Извлечённые записи:
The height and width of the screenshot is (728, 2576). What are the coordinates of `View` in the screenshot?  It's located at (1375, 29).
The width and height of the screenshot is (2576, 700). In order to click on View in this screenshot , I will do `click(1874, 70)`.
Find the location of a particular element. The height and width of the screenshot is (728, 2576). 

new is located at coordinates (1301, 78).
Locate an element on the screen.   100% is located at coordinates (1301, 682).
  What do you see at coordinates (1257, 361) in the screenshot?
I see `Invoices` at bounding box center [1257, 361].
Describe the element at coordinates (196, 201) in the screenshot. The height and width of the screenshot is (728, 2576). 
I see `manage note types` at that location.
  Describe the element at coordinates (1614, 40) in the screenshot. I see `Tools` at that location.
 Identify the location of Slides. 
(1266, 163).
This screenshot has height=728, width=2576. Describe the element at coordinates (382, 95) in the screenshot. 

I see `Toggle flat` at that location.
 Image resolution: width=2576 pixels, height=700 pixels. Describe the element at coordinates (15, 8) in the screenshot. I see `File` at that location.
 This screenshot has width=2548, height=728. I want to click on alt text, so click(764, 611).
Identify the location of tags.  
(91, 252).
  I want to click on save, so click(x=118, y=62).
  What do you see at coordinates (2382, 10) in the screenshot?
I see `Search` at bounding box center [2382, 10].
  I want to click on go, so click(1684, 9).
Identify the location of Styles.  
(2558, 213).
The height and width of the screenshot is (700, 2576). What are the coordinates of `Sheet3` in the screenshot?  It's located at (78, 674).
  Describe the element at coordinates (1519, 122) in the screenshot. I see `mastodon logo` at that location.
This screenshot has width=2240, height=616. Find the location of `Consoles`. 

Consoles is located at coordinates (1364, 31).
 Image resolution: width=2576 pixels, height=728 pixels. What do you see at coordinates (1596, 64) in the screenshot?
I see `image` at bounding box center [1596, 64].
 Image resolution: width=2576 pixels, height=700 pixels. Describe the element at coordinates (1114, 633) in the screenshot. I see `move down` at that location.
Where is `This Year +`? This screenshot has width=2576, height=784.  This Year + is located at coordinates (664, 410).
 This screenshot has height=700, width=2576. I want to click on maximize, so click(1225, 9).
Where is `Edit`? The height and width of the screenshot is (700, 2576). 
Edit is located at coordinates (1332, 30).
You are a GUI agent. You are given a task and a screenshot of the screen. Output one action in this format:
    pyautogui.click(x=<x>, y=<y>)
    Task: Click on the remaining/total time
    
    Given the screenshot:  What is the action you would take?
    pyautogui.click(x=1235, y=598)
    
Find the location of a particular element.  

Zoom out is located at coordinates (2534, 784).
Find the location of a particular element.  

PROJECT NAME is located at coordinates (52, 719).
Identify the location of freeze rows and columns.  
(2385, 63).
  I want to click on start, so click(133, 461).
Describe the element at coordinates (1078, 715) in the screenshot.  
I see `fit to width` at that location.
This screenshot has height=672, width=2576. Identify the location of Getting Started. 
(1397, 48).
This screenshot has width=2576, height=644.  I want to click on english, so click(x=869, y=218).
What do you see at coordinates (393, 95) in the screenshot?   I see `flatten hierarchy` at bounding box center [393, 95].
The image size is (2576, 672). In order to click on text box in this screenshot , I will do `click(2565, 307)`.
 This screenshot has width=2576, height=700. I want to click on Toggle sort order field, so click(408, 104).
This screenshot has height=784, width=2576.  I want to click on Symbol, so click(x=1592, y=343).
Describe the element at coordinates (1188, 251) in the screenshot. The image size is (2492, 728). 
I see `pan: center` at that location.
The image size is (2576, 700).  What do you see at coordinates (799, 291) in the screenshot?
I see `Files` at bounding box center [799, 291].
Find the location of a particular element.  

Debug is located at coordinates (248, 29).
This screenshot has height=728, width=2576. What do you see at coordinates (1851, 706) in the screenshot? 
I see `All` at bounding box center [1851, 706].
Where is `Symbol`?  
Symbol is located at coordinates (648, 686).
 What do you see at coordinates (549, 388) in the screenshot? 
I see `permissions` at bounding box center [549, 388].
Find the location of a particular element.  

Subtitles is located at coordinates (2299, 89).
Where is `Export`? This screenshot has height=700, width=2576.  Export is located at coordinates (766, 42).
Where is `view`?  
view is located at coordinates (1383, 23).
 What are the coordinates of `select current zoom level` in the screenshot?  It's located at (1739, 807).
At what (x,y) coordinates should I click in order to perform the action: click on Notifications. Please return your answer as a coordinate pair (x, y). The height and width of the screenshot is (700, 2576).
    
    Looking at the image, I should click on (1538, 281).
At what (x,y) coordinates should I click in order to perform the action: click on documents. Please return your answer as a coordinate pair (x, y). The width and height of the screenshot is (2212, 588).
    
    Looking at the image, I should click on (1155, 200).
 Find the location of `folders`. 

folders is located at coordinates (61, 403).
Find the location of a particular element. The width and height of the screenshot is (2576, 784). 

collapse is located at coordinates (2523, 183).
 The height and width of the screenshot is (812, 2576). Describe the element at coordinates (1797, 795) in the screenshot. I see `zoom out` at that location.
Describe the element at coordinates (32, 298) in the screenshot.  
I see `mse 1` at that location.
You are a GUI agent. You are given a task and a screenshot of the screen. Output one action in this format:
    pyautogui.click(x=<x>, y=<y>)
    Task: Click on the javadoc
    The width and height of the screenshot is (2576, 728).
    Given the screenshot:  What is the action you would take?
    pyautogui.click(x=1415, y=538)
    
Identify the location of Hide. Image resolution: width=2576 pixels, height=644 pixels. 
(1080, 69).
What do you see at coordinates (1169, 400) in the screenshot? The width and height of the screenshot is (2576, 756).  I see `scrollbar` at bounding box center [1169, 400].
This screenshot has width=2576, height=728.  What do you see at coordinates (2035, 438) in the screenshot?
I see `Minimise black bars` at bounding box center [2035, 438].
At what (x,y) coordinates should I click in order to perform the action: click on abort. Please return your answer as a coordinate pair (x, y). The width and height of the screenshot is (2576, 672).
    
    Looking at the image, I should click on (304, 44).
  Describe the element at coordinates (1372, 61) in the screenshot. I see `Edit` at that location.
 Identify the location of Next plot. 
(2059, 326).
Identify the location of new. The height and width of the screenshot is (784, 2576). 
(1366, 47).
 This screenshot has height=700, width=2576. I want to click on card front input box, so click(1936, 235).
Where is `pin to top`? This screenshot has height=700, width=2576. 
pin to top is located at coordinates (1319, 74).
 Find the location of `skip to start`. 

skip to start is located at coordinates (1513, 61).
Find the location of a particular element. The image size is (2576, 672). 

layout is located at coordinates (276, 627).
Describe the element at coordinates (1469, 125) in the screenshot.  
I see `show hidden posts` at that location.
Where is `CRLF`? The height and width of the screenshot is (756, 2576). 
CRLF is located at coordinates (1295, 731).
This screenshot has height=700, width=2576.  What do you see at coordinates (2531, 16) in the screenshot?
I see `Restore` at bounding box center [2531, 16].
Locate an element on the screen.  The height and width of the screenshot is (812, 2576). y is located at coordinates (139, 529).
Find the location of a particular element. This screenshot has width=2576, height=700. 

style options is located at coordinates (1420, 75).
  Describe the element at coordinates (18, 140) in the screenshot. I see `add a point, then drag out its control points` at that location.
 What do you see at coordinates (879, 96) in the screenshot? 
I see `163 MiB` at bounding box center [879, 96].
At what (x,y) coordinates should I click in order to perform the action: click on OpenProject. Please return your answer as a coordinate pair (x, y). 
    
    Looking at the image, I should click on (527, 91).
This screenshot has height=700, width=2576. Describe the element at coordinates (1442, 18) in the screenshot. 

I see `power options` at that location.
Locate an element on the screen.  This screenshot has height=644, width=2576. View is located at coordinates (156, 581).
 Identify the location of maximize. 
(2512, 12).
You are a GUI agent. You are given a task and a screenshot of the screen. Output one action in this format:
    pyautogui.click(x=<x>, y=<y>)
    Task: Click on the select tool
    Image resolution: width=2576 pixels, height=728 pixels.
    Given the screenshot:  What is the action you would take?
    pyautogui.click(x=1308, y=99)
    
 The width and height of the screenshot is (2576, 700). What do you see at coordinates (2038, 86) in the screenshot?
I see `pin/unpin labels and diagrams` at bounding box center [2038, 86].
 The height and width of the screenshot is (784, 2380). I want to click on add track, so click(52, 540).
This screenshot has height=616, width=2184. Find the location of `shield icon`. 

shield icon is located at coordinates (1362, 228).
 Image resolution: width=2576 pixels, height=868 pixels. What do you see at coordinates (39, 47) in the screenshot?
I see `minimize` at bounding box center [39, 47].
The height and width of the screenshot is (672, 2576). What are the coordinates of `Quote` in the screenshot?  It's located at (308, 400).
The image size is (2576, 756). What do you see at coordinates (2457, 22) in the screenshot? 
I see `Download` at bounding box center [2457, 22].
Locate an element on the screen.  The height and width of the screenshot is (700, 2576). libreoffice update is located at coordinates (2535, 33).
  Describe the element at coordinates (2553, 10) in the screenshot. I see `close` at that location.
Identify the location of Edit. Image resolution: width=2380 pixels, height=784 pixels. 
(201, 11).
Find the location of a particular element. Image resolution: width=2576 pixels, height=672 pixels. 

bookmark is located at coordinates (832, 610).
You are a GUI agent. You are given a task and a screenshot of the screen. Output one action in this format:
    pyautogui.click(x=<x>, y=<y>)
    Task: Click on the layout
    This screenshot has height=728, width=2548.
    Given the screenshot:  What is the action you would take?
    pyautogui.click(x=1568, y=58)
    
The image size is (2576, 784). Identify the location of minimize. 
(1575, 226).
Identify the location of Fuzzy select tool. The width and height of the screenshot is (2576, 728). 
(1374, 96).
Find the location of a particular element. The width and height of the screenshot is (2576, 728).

Требования: Пожалуйста, выведите без единого изменения все строки от начала записей вниз до строки, содержащей «The width and height of the screenshot is (2576, 700). In», включая обе границы.

Правильный ответ:
The height and width of the screenshot is (728, 2576). What are the coordinates of `View` in the screenshot?  It's located at (1375, 29).
The width and height of the screenshot is (2576, 700). In order to click on View in this screenshot , I will do `click(1874, 70)`.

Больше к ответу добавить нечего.